A OIT alerta para impactos significativos no emprego e renda em 2026 e 2027 provocados pela crise no Oriente Médio e alta dos preços do petróleo
A OIT projeta queda nas horas trabalhadas e aumento do desemprego global devido à guerra no Oriente Médio e alta do petróleo.
Impactos da guerra no Oriente Médio no mercado de trabalho global
O relatório da Organização Internacional do Trabalho (OIT) evidencia que o mercado de trabalho global enfrenta riscos crescentes devido ao conflito no Oriente Médio, que está prestes a completar três meses. A OIT projeta que uma alta de 50% nos preços do petróleo em relação à média do início do ano pode levar a uma queda nas horas trabalhadas de 0,5% em 2026 e 1,1% em 2027, resultando em perdas significativas de empregos e renda para trabalhadores ao redor do mundo.

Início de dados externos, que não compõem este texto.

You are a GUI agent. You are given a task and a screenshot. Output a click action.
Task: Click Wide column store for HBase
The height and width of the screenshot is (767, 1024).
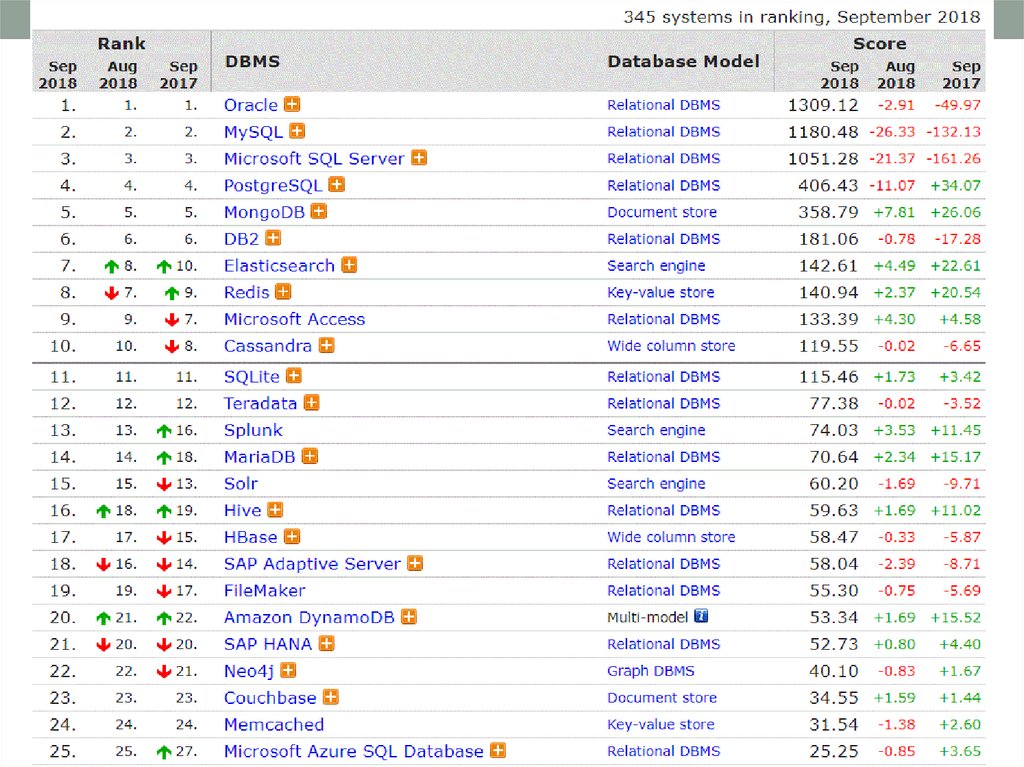(670, 537)
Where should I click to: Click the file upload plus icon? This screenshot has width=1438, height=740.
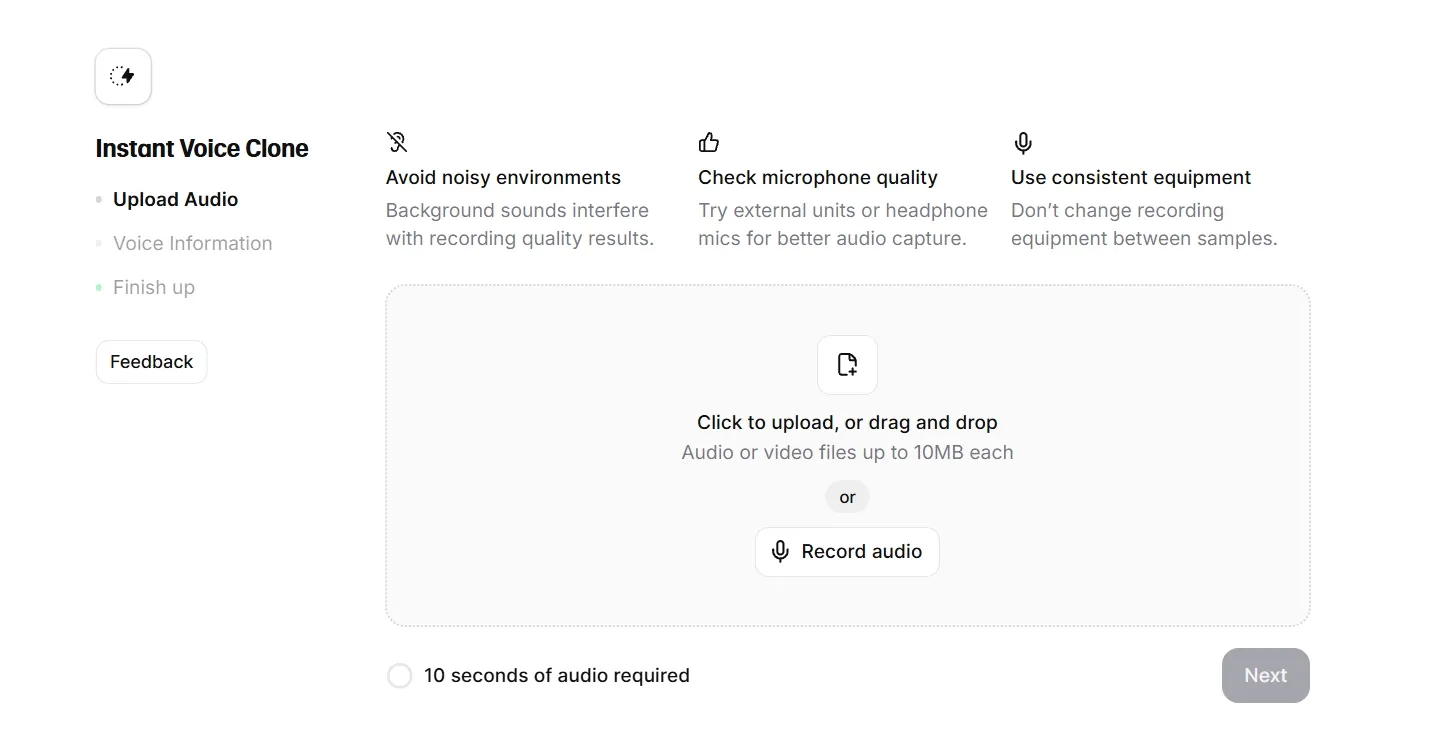coord(847,365)
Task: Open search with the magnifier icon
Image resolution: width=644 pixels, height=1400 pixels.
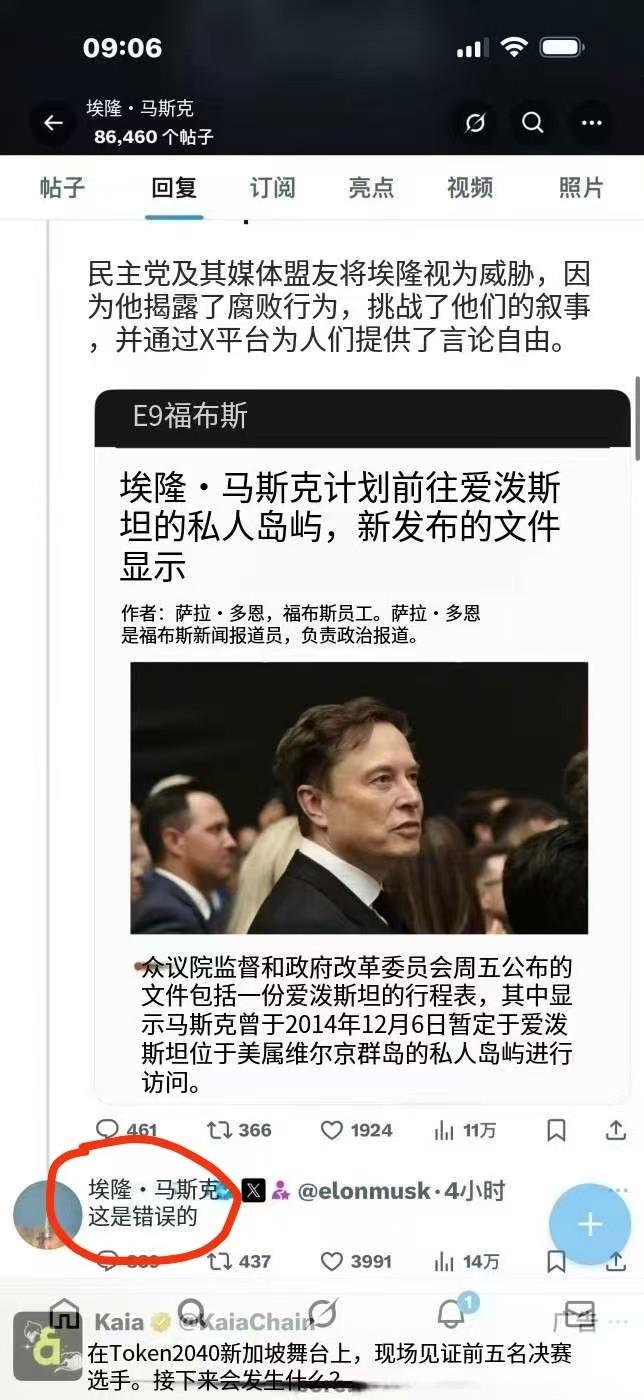Action: tap(533, 123)
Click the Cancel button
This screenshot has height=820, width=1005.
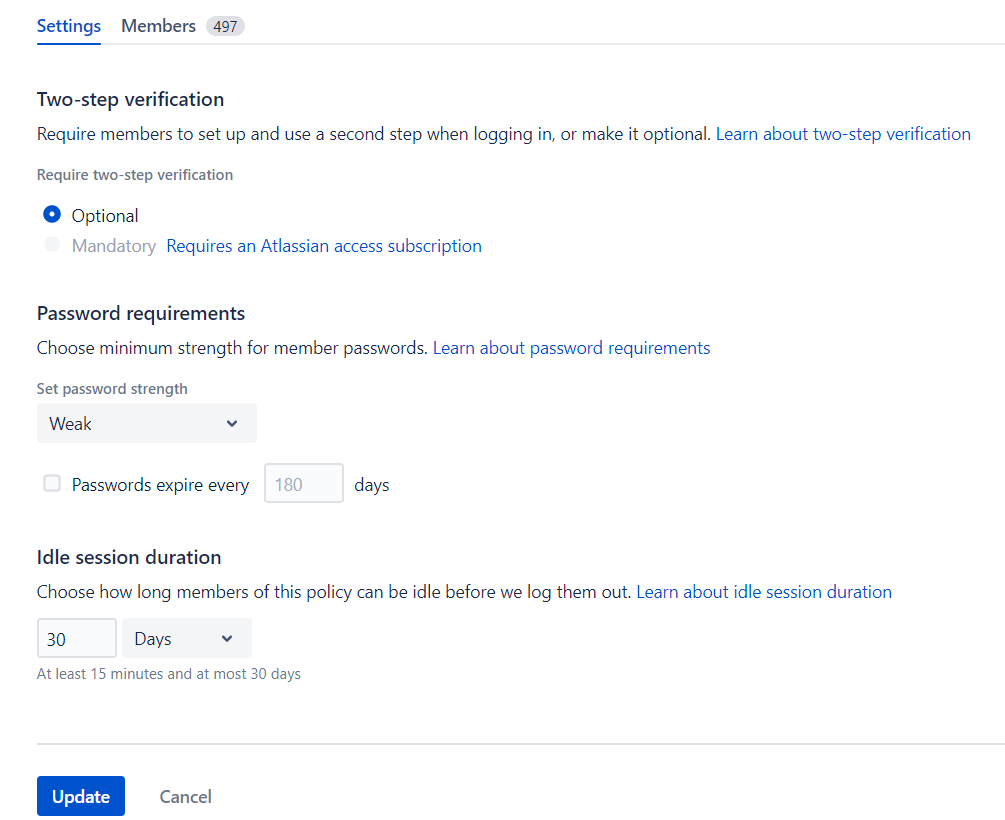point(185,796)
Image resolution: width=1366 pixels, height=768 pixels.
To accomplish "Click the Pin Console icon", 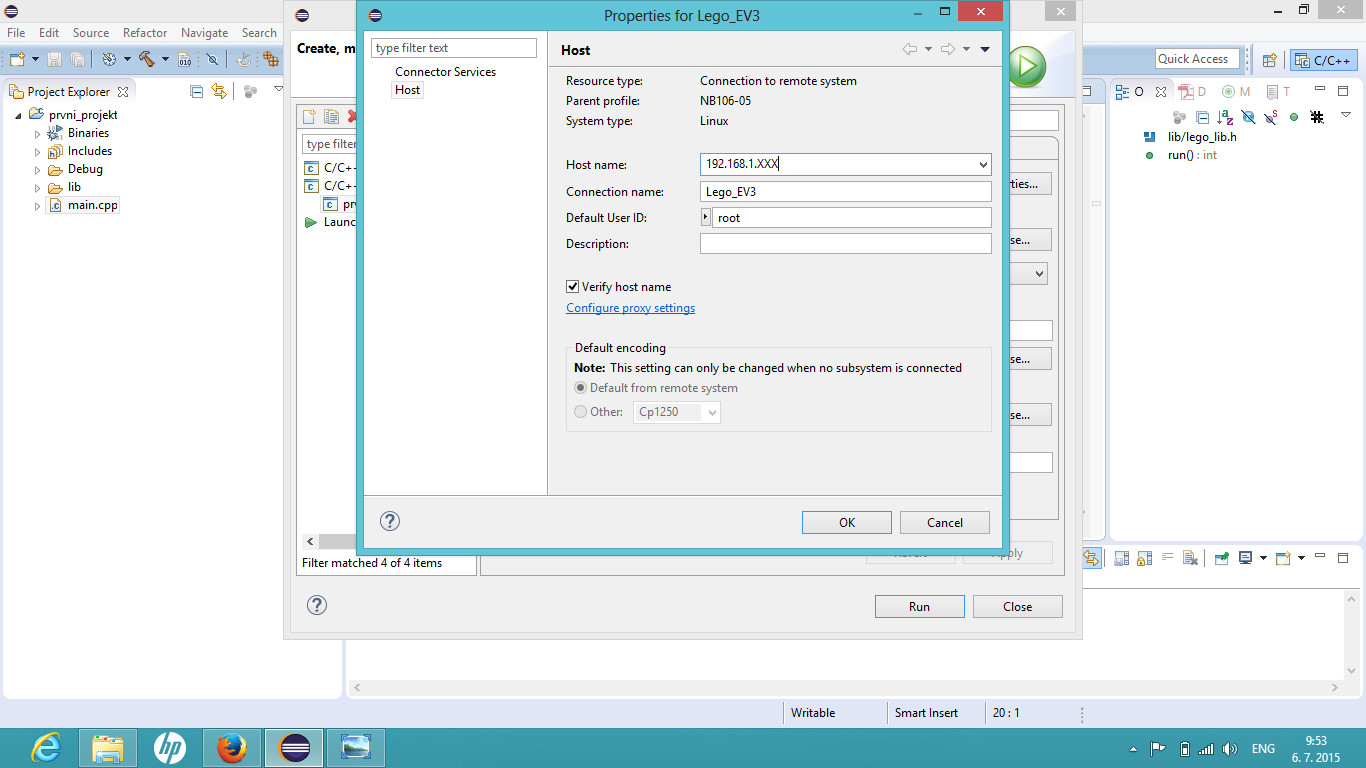I will click(1221, 558).
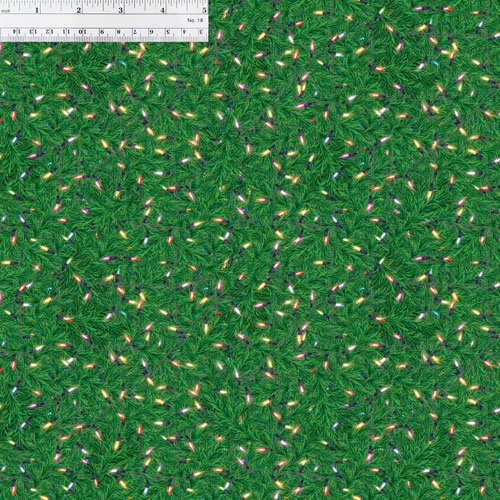Click the 6 centimeter mark on ruler
500x500 pixels.
point(151,32)
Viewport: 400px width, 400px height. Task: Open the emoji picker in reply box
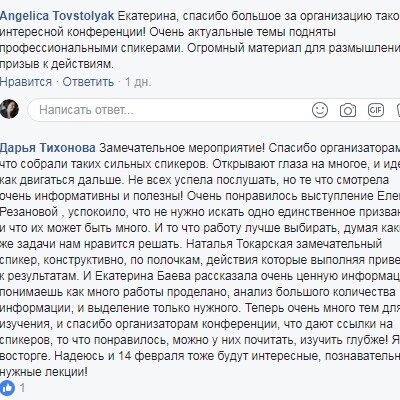point(320,110)
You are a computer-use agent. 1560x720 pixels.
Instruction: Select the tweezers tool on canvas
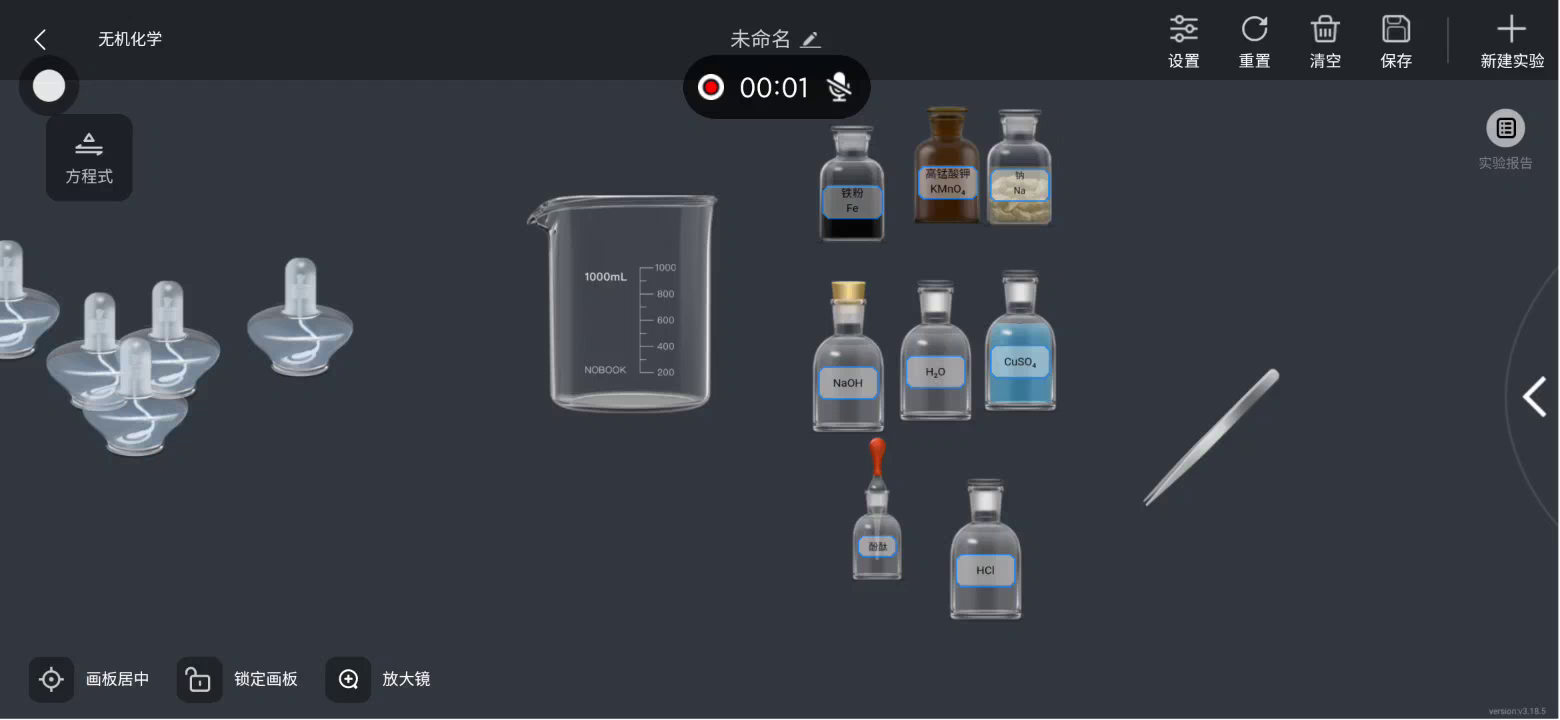tap(1211, 437)
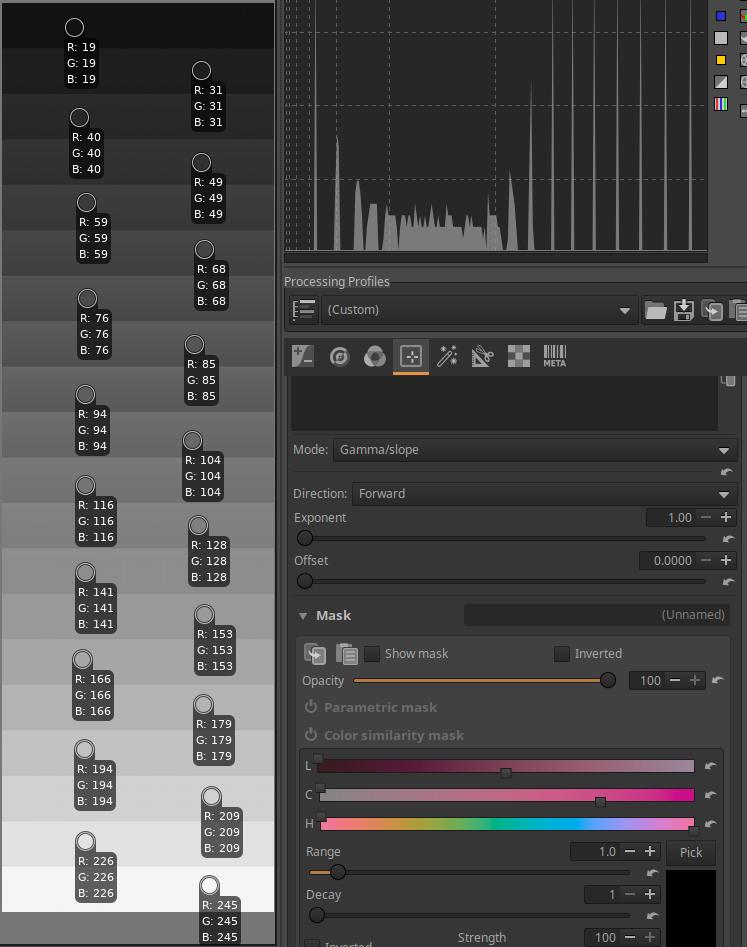Switch to the Color tab with overlapping circles
Screen dimensions: 747x947
pos(374,356)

Projeções de perdas de emprego e renda até 2027
Segundo o estudo, espera-se uma perda de 14 milhões de empregos em tempo integral em 2026, que pode alcançar 38 milhões em 2027. A renda real do trabalho também deve diminuir 1,1% (equivalente a US$ 1,1 trilhão) em 2026 e 3% (US$ 3 trilhões) no ano seguinte. O desemprego global deve aumentar de forma gradual, em 0,1 ponto percentual em 2026 e 0,5 ponto percentual em 2027, indicando um impacto negativo persistente no mercado de trabalho internacional.
Regiões e setores mais vulneráveis ao conflito
Os Estados Árabes e a região da Ásia e Pacífico são os territórios mais expostos aos efeitos da crise no Oriente Médio. A integração com fluxos de energia do Golfo Pérsico, rotas comerciais estratégicas e migração de mão de obra aumenta a vulnerabilidade dessas regiões. Cerca de 40% do emprego nos Estados Árabes está em setores altamente expostos, como comércio, construção, manufatura, agricultura, transportes e serviços de alojamento e alimentação.
Cenários de impacto na região árabe
A OIT desenvolveu modelos que indicam que, dependendo da intensidade do conflito, as horas trabalhadas nos Estados Árabes podem cair entre 1,3% em um cenário de rápida resolução, 3,7% em uma crise prolongada e até 10,2% em uma escalada severa. Esta última queda é mais que o dobro do impacto registrado durante a pandemia de Covid-19, quando as horas trabalhadas caíram 4,4% em 2020.
Efeitos na Ásia e no Pacífico e vulnerabilidade dos trabalhadores migrantes
Na Ásia e no Pacífico, a queda nas horas trabalhadas pode atingir 0,7% em 2026 e 1,5% em 2027, com a renda do trabalho encolhendo 1,5% e 4,3%, respectivamente. Setores como agricultura, transporte, manufatura e construção são os mais afetados, enquanto países dependentes do turismo enfrentam pressões adicionais. Os trabalhadores migrantes serão os mais prejudicados, com quedas no emprego proporcionalmente maiores que as dos nacionais, especialmente nos Estados do Conselho de Cooperação do Golfo (CCG).
Consequências para remessas e economias locais
A redução dos fluxos de remessas, importante fonte de renda para famílias em várias partes da Ásia Meridional e Sudeste Asiático, já apresenta sinais de contração. Caso esse movimento se intensifique, poderá afetar o consumo, aumentar a pobreza e o desemprego local nos países de origem desses trabalhadores, ampliando o impacto socioeconômico do conflito.
Desafios e recomendações para políticas públicas
A OIT destaca que, apesar da adoção de medidas em diversos países, as respostas políticas atuais são desiguais e muitas vezes limitadas por restrições fiscais. A maioria das ações prioriza a estabilidade de curto prazo, como subsídios de energia e apoio a empresas e trabalhadores migrantes. A organização recomenda um foco maior em proteger empregos e rendas, com atenção especial a trabalhadores informais, migrantes, refugiados e pequenos negócios, buscando equilibrar a estabilidade macroeconômica com a proteção do trabalho decente.
Importância da resposta coordenada para mitigar impactos duradouros
Conforme o economista-chefe da OIT, Sangheon Lee, o conflito no Oriente Médio é um choque de evolução lenta que pode remodelar os mercados de trabalho globalmente, gerando efeitos humanos profundos. Para evitar que o choque temporário se transforme em retrocesso duradouro, é fundamental implementar políticas eficazes e abrangentes que garantam suporte aos grupos mais afetados e mantenham a segurança e dignidade do trabalho.